Но, кажется, им было стыдно, и от этого они сердились. Золотинка понимала, что лучше не раздражать пигалиц вопросами; невольная краска на щеках, уклончивые взоры, скованные движения сказали все, о чем крошки молчали. Золотинка продела рукава и приладила спереди то, что можно было приладить.

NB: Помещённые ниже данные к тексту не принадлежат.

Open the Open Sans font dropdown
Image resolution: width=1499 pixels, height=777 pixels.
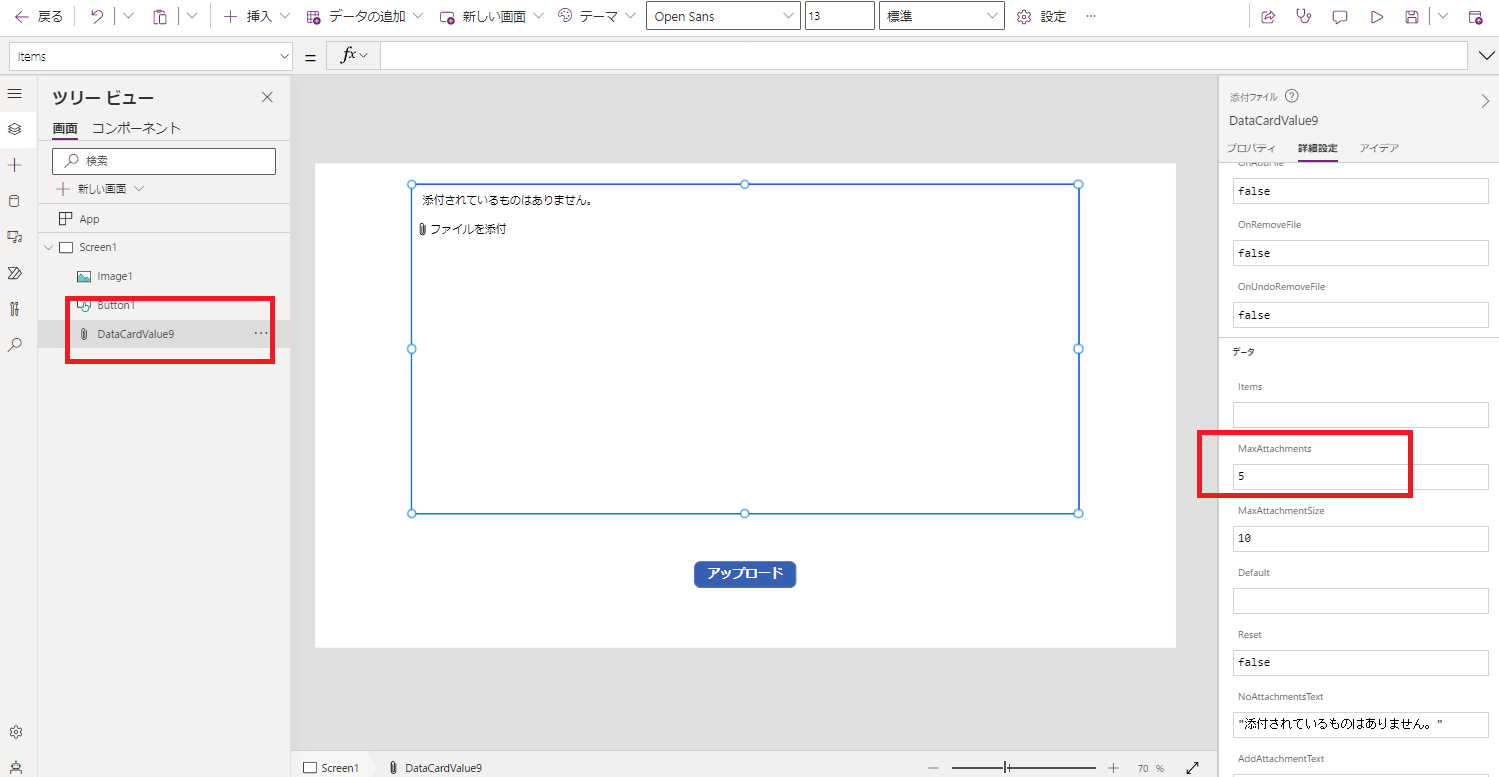[722, 16]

— Башмаки, — отрывисто распорядилась старшая пигалица. Они выволокли из-под лавки две чудовищные кожаные лоханки, с виду как будто башмаки, но ведерного объема. Все было сделано с нарочитой, рассчитанной живописностью: задранные носки со слегка оторванной подошвой и стоптанные, заваленные внутрь задники, хотя неимоверные эти башмаки никто никогда, разумеется, не носил. По полу волочились распущенные шнурки толщиной с порядочную бельевую веревку.
— Пожалуйста, — пролепетала вдруг хорошенькая крошка с пышными кудрями на вискам. — Вам не придется даже ходить. Это ничего… Сядете там… и все. — Она сбилась под взглядами товарок.

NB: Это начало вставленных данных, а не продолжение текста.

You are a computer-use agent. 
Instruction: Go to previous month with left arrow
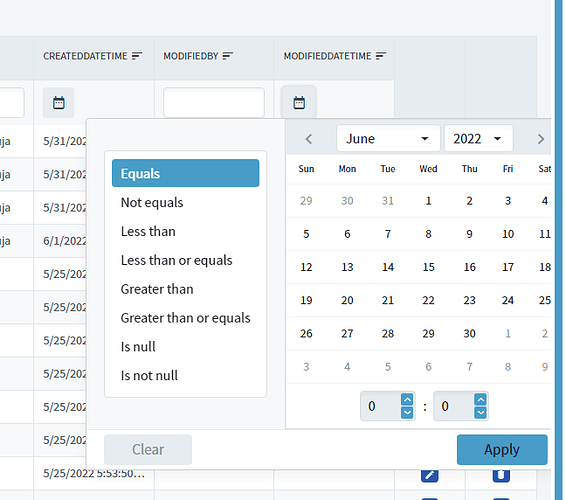point(309,139)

— Одевайте это и пошли, — сказала старшая с грубостью, которая только и спасла их от слез — и Золотинку, и пигалицу.
Исполинские башмаки-лоханки нужно было тащить, как лыжи, что было утомительно и трудно, да к тому же приходилось придерживать на бедрах половину платья, которой можно было прикрыться только спереди. В коридоре пигалицы обступили узницу, чтобы уберечь ее, насколько возможно, от шмыгающих взглядов стражи и судейских — не наглых, впрочем, а скорее испуганных. Но Золотинка ничего этого уже не понимала. Оскорбленная и униженная, словно обваренная стыдом, она не ощущала себя ни человеком, ни женщиной.
Несколько коротких, отделанных резным камнем коридоров с дверями по сторонам привели их к залу народных собраний. Миновав двустворчатые ворота, Золотинка оказалась на дне огромного котлована. Посередине круглой арены шагов тридцать в поперечнике стоял низкий круглый табурет, к нему и подвели узницу.
— Ваше золото. Оно нам не нужно, заберите, — строго сказала старшая пигалица, протягивая скатанный из золотых волос комок побольше лесного ореха.
Золотинка бессознательно приняла волосы — руки освободились, когда села, — стиснула тяжелый, но мягкий ком в кулаке и забыла о нем. Провожатые покинули ее, с тем неизбежным, по видимости, облегчением, с каким выходят из пропахшей запахами лекарств комнаты тяжело больного — на вольный воздух здоровья и жизни.
Двое увенчанных перьями латников при полном вооружении — узорчатые червленые бердыши и самострелы — расположились, покинув арену, у ворот, над высокой аркой которых устроена была площадка для судейский чинов. По ближним к арене углам этой загородки располагались места обличителя и оправдателя, а в середине, несколькими ступенями выше, три высоких кресла для судей, они выделялись своей ярко-красной кожей. Оставившие Золотинку пигалицы перебрались в зал, пока что пустой, и в нем затерялись.